## What you are asked to do
Each record below is to be set down again precisely.

## Given records
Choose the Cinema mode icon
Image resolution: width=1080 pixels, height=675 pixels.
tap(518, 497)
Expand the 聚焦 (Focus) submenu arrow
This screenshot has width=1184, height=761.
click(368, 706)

## Response to this task
Choose the Cinema mode icon
Image resolution: width=1080 pixels, height=675 pixels.
tap(518, 497)
Expand the 聚焦 (Focus) submenu arrow
This screenshot has width=1184, height=761.
click(368, 706)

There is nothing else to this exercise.